Die Galerie im Oktober zeigt Bilder von René Müller aus Erkrath

Er schreibt:

Einmal musst du da hin, dachte ich mir, ist dieses Jahr schließlich gleich „um die Ecke“. Also schnappte ich mir meine sieben Sachen und fuhr zusammen mit einem Freund nach Eindhoven - zur Kuriereuropameisterschaft 2008! Was bei vielen Leuten für fragende Blicke sorgt, ist in der Szene jedem ein Begriff: Es handelt sich um ein mehrtägiges Event, bei dem Fahrradkuriere aus aller Herren Länder in verschiedenen Disziplinen gegeneinander antreten.

Nun darf man sich das Ganze nicht als einen knallharten Wettkampf vorstellen. Es geht vor allen Dingen um Spaß, Gemeinschaft, Erfahrungsaustausch. Gedopt wird in erster Linie mit Alkohol, weshalb die Siegchancen in ungedoptem Zustand spürbar ansteigen.

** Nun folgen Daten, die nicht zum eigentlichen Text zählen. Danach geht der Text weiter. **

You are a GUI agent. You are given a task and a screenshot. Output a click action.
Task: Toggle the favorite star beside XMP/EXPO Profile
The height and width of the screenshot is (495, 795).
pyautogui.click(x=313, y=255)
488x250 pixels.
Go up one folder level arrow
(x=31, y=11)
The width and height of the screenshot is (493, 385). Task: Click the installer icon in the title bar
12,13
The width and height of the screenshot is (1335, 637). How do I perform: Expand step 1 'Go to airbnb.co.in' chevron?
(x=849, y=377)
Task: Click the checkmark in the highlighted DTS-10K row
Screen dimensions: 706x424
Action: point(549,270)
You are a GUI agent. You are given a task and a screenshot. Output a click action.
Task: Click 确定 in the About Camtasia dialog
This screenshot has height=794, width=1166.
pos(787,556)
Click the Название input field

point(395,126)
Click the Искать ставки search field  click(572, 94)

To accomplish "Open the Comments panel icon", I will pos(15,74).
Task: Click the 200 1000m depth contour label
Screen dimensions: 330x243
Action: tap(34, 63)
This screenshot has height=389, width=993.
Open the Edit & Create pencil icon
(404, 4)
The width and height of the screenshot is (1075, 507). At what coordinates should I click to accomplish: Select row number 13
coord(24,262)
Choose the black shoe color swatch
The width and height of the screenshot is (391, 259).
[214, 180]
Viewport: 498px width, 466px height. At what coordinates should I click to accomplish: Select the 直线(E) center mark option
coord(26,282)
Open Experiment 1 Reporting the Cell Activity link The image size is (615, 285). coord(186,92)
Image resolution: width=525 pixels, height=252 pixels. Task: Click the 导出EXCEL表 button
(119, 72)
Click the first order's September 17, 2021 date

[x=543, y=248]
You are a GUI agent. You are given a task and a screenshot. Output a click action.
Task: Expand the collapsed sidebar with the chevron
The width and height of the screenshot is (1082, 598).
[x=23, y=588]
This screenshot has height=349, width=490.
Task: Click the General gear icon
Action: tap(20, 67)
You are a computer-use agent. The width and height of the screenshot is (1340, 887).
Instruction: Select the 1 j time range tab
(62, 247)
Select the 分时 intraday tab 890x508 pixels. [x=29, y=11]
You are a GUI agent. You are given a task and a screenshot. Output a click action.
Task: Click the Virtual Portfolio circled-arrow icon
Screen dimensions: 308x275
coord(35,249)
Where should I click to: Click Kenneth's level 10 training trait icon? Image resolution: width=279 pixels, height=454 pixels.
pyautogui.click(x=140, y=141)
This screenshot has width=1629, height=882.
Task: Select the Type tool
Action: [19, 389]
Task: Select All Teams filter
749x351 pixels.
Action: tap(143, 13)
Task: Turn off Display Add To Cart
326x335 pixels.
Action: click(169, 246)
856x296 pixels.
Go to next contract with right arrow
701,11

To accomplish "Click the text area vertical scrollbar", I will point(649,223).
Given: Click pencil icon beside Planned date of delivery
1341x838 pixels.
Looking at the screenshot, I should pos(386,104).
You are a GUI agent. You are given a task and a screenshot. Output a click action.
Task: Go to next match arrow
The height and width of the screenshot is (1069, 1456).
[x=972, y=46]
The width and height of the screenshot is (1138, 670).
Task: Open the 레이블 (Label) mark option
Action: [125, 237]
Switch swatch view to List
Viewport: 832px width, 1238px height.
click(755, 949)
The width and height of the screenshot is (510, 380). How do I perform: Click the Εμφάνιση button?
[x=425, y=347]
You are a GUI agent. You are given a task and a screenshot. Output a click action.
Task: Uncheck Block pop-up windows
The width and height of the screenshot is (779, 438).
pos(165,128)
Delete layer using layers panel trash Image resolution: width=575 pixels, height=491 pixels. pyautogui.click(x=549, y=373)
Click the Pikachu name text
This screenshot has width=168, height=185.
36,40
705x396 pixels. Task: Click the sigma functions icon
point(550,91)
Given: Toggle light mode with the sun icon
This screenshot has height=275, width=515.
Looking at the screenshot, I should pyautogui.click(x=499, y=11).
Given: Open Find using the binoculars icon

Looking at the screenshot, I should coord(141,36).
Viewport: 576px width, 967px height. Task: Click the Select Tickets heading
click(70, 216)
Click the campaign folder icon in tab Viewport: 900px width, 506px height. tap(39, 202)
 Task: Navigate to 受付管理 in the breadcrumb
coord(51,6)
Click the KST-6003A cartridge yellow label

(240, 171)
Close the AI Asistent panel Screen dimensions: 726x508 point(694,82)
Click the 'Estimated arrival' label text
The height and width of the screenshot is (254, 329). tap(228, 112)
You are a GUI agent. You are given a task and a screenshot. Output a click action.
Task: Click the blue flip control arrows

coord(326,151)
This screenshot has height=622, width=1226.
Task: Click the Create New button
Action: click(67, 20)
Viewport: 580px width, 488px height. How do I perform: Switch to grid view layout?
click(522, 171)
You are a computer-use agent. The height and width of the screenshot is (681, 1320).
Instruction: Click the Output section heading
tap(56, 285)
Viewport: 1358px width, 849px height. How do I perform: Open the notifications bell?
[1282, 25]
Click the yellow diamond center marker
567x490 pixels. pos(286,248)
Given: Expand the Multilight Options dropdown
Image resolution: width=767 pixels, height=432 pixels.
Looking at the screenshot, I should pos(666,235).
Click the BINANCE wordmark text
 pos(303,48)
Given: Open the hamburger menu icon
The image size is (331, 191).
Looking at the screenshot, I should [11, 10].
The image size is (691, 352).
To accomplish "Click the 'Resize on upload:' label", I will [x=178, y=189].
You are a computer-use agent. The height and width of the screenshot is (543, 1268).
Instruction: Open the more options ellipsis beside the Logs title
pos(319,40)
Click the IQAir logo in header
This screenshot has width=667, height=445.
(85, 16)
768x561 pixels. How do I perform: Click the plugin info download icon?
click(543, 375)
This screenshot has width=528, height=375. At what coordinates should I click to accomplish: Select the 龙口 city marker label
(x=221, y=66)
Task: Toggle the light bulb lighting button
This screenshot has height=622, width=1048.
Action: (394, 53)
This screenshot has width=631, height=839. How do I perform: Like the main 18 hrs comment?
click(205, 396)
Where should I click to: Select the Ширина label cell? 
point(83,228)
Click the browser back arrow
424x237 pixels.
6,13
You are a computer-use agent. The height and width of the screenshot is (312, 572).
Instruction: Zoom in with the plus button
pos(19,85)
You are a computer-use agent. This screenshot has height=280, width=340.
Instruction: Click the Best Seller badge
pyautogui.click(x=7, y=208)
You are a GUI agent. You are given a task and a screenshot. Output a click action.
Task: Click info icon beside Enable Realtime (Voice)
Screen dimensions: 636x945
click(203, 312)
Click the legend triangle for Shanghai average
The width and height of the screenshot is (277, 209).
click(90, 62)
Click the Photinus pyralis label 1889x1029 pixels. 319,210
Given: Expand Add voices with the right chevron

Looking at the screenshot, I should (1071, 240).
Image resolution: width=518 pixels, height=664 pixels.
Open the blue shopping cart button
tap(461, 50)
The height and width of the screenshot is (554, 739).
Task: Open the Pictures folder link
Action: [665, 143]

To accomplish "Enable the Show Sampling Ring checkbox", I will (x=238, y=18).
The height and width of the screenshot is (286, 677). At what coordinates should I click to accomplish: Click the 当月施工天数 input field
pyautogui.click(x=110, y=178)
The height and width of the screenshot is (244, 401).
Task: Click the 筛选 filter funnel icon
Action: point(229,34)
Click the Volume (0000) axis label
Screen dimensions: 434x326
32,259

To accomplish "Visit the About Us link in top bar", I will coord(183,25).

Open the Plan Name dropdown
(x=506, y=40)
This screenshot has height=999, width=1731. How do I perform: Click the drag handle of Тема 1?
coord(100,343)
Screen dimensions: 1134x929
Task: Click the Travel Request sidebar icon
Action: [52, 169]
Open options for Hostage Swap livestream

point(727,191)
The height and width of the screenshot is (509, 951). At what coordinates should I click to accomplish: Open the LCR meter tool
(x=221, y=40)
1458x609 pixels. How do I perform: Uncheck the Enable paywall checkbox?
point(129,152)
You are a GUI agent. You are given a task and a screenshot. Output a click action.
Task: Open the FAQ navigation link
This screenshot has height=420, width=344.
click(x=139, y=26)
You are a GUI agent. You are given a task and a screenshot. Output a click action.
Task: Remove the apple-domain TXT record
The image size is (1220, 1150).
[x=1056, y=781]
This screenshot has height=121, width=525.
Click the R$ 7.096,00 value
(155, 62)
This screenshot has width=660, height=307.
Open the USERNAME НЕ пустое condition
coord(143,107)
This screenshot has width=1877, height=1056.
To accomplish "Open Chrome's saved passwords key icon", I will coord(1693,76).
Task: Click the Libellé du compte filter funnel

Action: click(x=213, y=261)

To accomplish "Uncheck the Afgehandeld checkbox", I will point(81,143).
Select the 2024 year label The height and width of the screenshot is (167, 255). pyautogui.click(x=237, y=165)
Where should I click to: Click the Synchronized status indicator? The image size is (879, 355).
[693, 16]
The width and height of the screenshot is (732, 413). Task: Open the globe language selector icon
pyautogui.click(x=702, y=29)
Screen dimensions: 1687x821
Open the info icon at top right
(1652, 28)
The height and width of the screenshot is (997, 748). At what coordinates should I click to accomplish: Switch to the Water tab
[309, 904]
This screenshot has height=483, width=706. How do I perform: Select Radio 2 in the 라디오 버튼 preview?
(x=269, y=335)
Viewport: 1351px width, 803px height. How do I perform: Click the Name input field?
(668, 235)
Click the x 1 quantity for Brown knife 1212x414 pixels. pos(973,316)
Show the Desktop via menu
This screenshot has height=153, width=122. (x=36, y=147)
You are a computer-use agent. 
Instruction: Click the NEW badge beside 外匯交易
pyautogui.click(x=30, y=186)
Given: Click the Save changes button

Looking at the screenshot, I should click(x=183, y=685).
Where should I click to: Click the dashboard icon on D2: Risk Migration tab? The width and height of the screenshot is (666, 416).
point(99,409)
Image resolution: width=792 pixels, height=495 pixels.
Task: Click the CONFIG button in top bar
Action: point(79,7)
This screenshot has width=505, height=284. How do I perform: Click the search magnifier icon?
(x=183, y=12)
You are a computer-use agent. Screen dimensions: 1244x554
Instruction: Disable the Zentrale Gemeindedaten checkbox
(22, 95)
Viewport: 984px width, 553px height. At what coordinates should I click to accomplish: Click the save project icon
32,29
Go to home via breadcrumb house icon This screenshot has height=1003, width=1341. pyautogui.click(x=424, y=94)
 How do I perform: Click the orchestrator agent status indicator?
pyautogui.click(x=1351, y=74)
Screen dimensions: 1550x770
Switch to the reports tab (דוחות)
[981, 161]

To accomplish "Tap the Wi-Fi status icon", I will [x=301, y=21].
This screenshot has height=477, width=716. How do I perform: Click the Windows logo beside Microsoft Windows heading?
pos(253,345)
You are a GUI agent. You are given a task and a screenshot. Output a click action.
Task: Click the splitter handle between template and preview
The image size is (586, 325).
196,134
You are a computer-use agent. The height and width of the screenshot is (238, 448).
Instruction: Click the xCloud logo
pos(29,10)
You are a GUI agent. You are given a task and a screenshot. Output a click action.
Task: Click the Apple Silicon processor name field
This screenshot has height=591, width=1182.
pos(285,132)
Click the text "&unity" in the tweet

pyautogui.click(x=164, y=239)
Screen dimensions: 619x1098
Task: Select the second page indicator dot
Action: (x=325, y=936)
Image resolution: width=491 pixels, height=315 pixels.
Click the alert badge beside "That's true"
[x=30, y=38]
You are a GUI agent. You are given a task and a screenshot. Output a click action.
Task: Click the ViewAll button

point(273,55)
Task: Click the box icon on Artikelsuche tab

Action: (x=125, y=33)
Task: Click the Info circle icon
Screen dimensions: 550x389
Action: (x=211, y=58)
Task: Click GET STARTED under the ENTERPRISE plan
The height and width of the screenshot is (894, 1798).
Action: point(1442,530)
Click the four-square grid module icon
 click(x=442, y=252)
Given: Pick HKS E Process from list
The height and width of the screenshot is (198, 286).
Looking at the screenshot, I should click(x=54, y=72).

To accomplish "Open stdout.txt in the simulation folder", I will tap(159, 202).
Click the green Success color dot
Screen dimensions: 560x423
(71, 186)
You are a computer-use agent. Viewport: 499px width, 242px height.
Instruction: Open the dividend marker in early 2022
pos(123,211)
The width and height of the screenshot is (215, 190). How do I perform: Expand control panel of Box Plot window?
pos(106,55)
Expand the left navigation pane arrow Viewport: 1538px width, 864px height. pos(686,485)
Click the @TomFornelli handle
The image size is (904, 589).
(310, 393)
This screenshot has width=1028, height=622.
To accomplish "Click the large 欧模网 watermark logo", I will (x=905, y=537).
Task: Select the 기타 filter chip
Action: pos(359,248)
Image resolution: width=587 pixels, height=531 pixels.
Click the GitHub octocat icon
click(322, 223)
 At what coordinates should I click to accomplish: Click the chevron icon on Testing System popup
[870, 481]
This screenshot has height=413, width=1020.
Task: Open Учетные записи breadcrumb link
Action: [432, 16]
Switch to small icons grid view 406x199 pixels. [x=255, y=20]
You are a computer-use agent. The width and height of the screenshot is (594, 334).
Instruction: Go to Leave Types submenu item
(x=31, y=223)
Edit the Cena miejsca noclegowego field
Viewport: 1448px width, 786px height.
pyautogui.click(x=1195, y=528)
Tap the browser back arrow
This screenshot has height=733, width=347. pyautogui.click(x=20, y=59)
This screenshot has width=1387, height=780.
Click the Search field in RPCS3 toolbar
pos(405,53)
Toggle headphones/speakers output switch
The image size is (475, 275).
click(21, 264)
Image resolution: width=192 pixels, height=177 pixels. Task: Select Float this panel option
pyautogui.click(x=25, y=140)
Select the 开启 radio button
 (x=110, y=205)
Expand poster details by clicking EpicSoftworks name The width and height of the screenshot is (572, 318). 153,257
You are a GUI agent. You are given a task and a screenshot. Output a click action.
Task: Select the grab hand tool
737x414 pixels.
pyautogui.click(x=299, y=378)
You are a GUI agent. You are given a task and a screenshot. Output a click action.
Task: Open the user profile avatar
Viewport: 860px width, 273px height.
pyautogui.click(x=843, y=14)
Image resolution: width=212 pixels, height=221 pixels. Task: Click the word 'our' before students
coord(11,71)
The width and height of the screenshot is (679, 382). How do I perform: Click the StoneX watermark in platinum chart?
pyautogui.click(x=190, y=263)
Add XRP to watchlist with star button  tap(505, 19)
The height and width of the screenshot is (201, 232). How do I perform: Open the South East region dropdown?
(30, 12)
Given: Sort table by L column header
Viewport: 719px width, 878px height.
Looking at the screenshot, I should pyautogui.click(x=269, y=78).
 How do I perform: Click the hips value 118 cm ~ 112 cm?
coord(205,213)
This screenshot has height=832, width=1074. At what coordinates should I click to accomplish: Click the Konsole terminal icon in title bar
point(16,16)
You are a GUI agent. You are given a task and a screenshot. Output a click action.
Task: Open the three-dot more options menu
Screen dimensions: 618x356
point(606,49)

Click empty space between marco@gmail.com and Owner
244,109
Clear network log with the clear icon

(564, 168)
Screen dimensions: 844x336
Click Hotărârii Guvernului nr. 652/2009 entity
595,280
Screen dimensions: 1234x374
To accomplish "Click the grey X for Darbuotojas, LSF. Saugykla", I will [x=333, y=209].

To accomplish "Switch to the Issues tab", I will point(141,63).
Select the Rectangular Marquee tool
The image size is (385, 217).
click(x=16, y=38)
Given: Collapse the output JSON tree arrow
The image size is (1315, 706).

Dem Radkurier geht natürlich nichts über sein Heiligtum: das geliebte, oft geschundene, unkaputtbare Fahrrad. Selbst aufgebaut ist es Ausdruck seines individuellen Geschmacks. Zwischen die Speichen sind sogennante Spoke Cards geklemmt, welche von den vielen Kuriermeisterschaften künden, auf denen der Velophile bereits gewesen ist. Es ist wie mit einem alten Wohnwagen, den sein reiselustiger Besitzer mit Aufklebern zugekleistert hat, um später in sentimentalen Erinnerungen zu schwelgen. Rahmen, Lenkerband und Sattel sind gezeichnet von den Stürzen, die das Rad schon hinnehmen musste. Und wenn eine Reparatur dann doch mal länger dauert, kann man immer noch auf das Sonntags-, Privat-, Dritt- oder Viertrad zurückgreifen; Hauptsache es rollt … Hab ich eigentlich erwähnt, dass es sich um Fahrradverrückte handelt?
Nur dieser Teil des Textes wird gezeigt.